Two things might write: your app and external processes (Claude, human edits).

In-process: Mutex works Out-of-process: Make writes merge-friendly:

Re-read file before write
Apply patch to latest parsed model
Write back atomically

Advisory locking (fs2::FileExt) is an option for stronger guarantees.

File Watching

Use debounced file watchers for external edit detection:

Watcher thread pushes events into a channel
Model thread parses and computes diffs
UI receives "data changed for X" (avoid huge payloads)

Process & System Integration

PID Liveness vs Identity

kill(pid, 0) detects if a PID exists, not if it's the same process. PID reuse creates "ghost" sessions.

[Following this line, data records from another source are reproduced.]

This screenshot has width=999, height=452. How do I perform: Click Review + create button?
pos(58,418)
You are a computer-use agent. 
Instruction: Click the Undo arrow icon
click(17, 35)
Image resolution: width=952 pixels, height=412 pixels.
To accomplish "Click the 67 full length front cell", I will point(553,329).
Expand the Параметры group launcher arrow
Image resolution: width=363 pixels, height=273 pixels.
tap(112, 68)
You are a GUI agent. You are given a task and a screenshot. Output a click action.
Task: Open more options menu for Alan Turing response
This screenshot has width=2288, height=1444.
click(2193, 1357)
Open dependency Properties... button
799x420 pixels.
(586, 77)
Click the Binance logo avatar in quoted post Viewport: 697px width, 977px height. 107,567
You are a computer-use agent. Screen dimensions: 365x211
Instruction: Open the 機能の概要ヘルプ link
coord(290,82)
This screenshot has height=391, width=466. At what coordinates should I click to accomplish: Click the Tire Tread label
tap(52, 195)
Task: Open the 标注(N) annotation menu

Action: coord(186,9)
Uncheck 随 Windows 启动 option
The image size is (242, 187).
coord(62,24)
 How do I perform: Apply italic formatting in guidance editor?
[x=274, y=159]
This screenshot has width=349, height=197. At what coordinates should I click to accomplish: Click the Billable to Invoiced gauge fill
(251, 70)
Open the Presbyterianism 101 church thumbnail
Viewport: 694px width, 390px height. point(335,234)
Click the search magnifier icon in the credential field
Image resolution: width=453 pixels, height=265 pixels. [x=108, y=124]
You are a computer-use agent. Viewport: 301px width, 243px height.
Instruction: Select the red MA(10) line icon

Solution: Store and verify process start time:

fn is_pid_alive_verified(pid: u32, expected_start: Option<u64>) -> bool {
    let Some(expected) = expected_start else {
        return is_pid_alive_legacy(pid);
    };

    match get_process_start_time(pid) {
        Some(actual) => actual == expected,
        None => false,
    }
}

Process Start Time With sysinfo

Cache sysinfo::System to avoid repeated expensive allocations:

use sysinfo::{Pid, ProcessRefreshKind, RefreshKind, System};

thread_local! {
    static SYSTEM_CACHE: std::cell::RefCell<Option<System>> =
        std::cell::RefCell::new(None);
}

pub fn get_process_start_time(pid: u32) -> Option<u64> {
    SYSTEM_CACHE.with(|cache| {
        let mut cache = cache.borrow_mut();
        let sys = cache.get_or_insert_with(|| {
            System::new_with_specifics(
                RefreshKind::new().with_processes(ProcessRefreshKind::new()),
            )
        });
        sys.refresh_processes_specifics(ProcessRefreshKind::new());
        sys.process(Pid::from(pid as usize)).map(|p| p.start_time())
    })
}

Legacy Mitigation

For legacy data without process verification:

PID exists (kill(pid, 0))
Process identity heuristic (e.g., "claude" in process name)
Age expiry (e.g., 24h) for unverified entries

Subprocess Integration

Treat subprocess output as hostile input:

use std::process::{Command, Stdio};
use std::io::Write;

pub fn run_subprocess(prompt: &str, stdin_payload: &str) -> anyhow::Result<String> {
    let mut child = Command::new("claude")
        .args(["--print", "--output-format", "json", prompt])
        .stdin(Stdio::piped())
        .stdout(Stdio::piped())
        .stderr(Stdio::piped())
        .spawn()?;

    {
        let stdin = child.stdin.as_mut()
            .ok_or_else(|| anyhow::anyhow!("no stdin"))?;
        stdin.write_all(stdin_payload.as_bytes())?;
    }

    let output = child.wait_with_output()?;
    if !output.status.success() {
        return Err(anyhow::anyhow!(
            "subprocess failed: {}",
            String::from_utf8_lossy(&output.stderr)
        ));
    }

    Ok(String::from_utf8(output.stdout)?)
}

Validation: Parse JSON strictly with serde_json. If invalid, mark as failed but keep data intact.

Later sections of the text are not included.